Arizona highway sign: When this sign is under water, the road is impassable.

☆   ☆   ☆

I asked a very old whiskered prospector how he accounted for his longevity an' he says, "I never shave, just let 'em grow."

☆   ☆   ☆

Mr. and Mrs Joe Webb, of Coachella, say the termites ate up their bright new marriage certificate.

☆   ☆   ☆

    The largest bird that flies today is the California Condor. It's wingspread is ten feet. It could fly to Florida in exactly — — — what's the use? It don't want to go to Florida.

☆   ☆   ☆

A high-powered real estate salesman at Palm Springs, received from an easterner, a down payment on a MIRAGE.


25


Heap Crazy Medicine

Injun Stuff

    Pyramid Lake, Nevada—My Piute Indian guide has a fine sense of humor; he told me today that his field glasses were so high powered that anything less than ten miles away looks like it's behind you.
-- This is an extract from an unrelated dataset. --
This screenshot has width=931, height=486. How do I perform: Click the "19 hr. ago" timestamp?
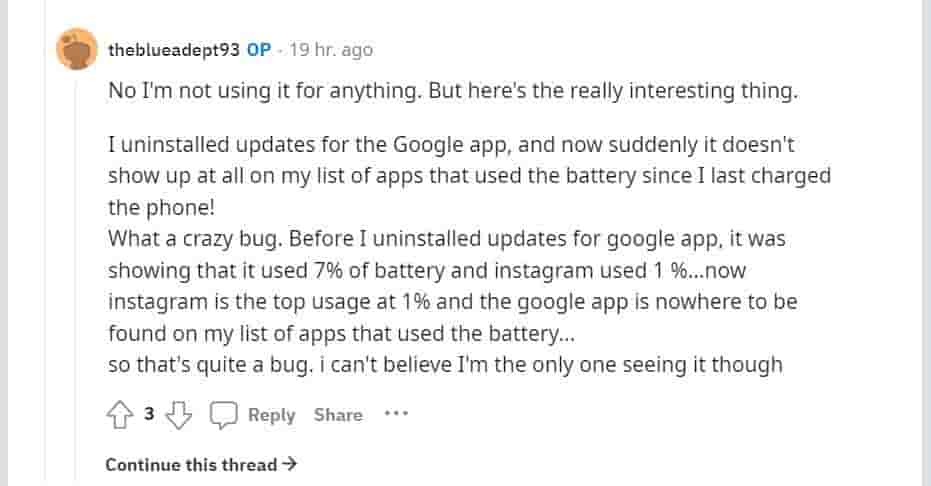331,49
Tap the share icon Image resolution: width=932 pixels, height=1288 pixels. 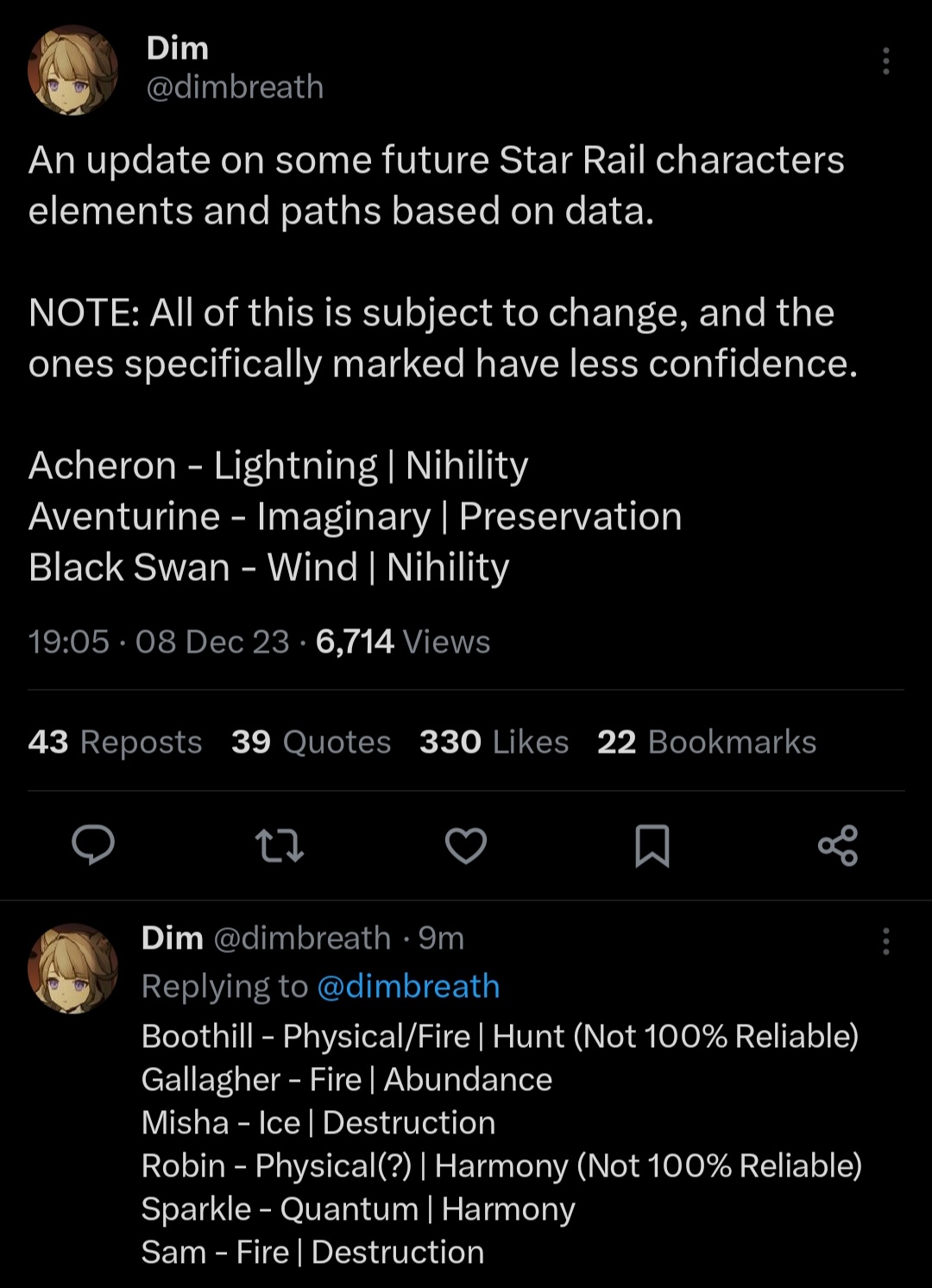(x=838, y=845)
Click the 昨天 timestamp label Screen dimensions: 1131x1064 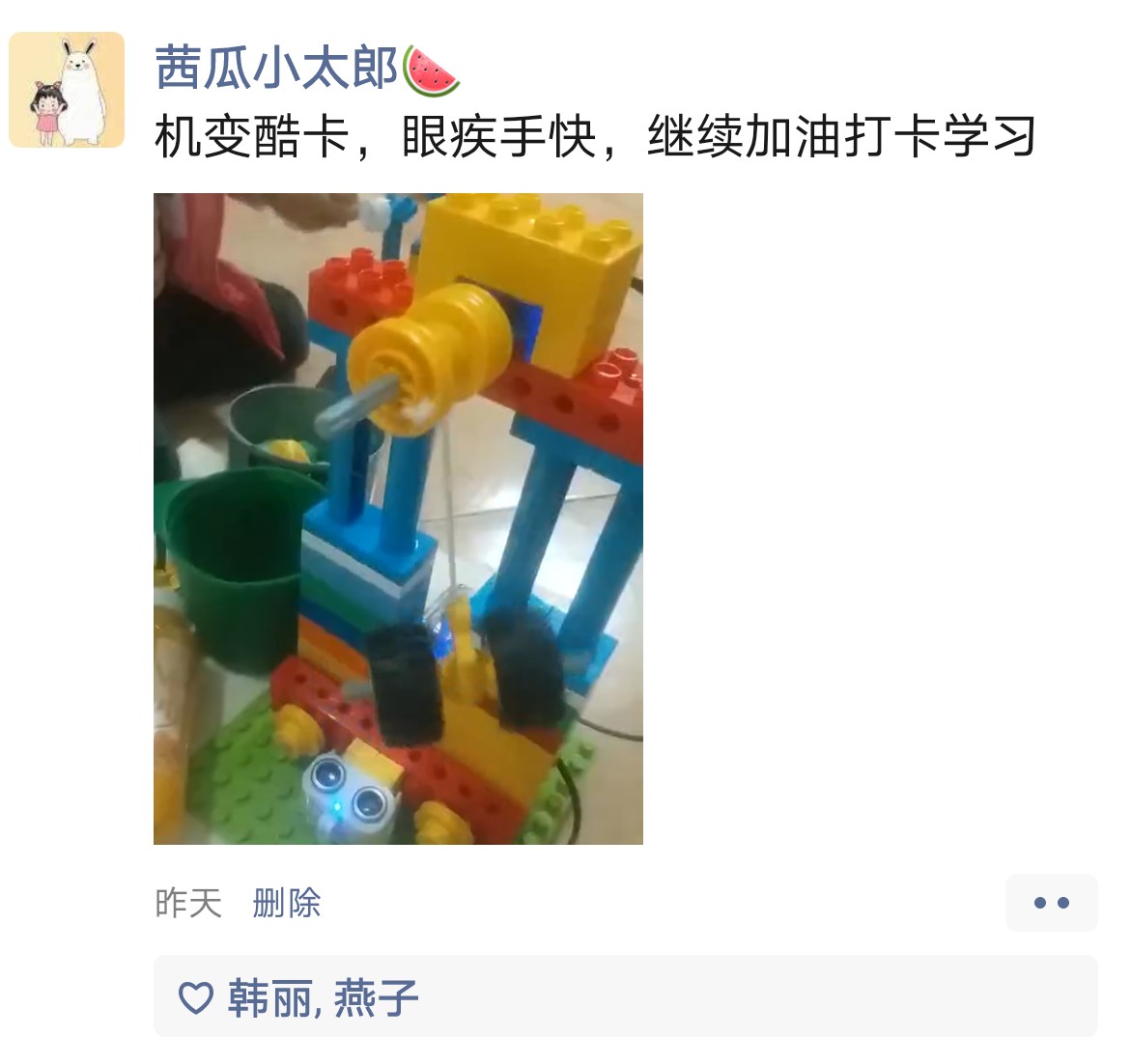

Told me of a great painter that stayed here . . . The painter would tell the tourists, "I paint a picture of the Pyramid Lake in two days and think nothing of it." The guide said, "They, the tourists, thought nothing of the paintings also.
    My guide said last year he told a lady tourist from Boston that this desert is God's own country. The lady tourist answered by saying, as she rattled around in the back of the car, "I'll say he's certainly done his best to discourage trespassers."
—From my daily column "Desert Briefs" H. O.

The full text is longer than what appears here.